** What the exercise asks **
In the forum post, swap "dummy" for "test piece" and write out the passage that begins at "On the other" and stops after "for alumina-like materials.".

** Text **
^^^^^^^^^^^^^^^^

Posts by LDM

    All serious unknowns are bad for something that is characterizing a Null device.

    On the other hand, I haven't yet tried to recalculate the dummy with a lower LWIR emissivity, using the reiterative values as a start point. Note that the drop in LWIR E should affect the total emissivity also, since LWIR is the primary emissive part of the total IR spectrum for alumina-like materials.


    I will still be in Italy for about another week.

    When back I want to follow some leads I have found about the thermal conductivity of castables.

    Hope that this will result in bringing the internal temperatures of my simulations more in line with those measured on your rods and also in a better understanding of what is the main factor what determines the thermal conductivity.

    However still a lot of other activities on my list.

    So it may be a while before there is anything to report.

    In the meantime looking forward to see recalculations based on lower LWIR emissivities.

^^^^^^^^^^^^^^^^

** Information supplied **

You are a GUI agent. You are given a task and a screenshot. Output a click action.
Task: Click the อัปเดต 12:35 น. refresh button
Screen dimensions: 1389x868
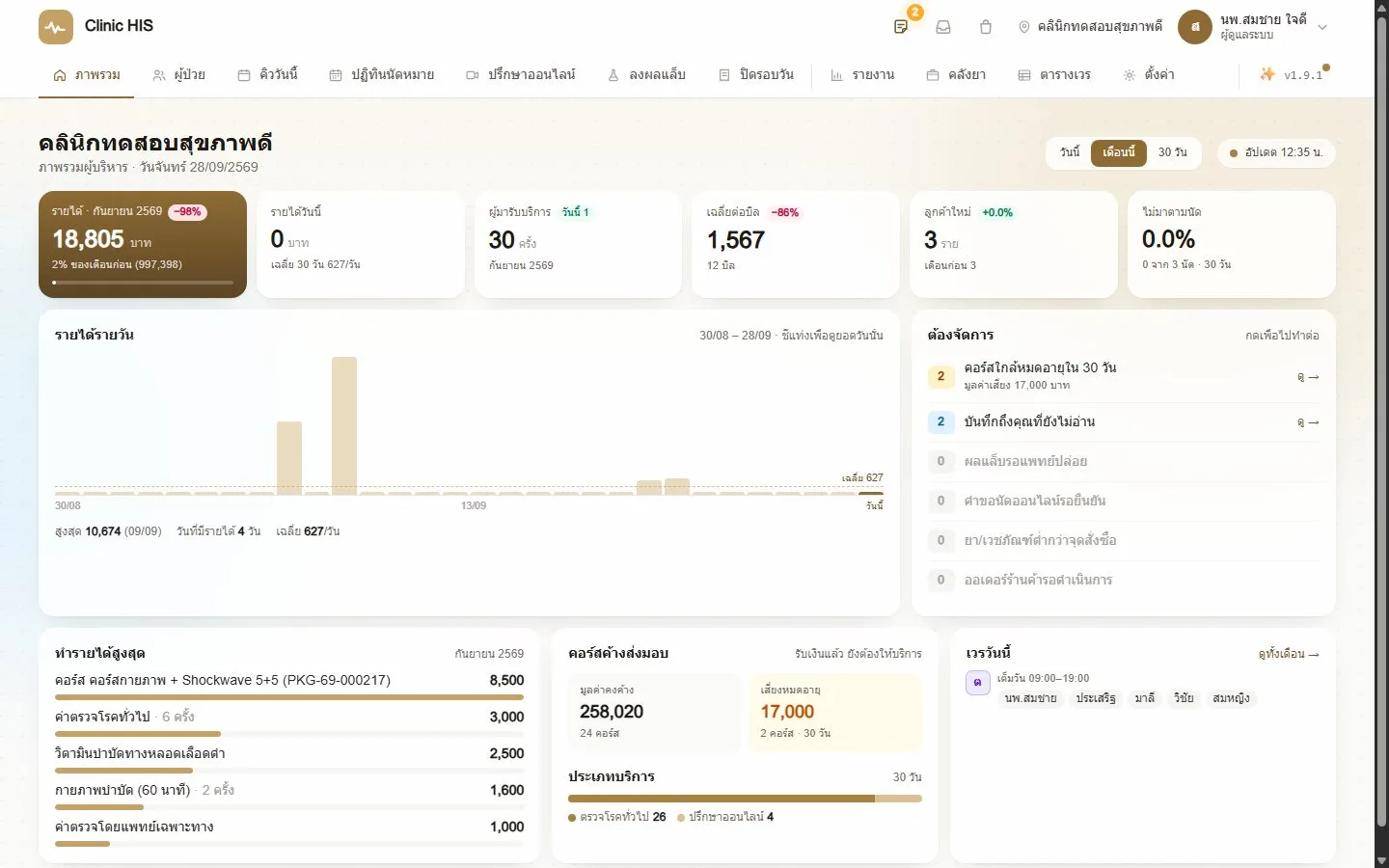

^^^^^^^^^^^^^^^^

** Task response **
On the other hand, I haven't yet tried to recalculate the test piece with a lower LWIR emissivity, using the reiterative values as a start point. Note that the drop in LWIR E should affect the total emissivity also, since LWIR is the primary emissive part of the total IR spectrum for alumina-like materials.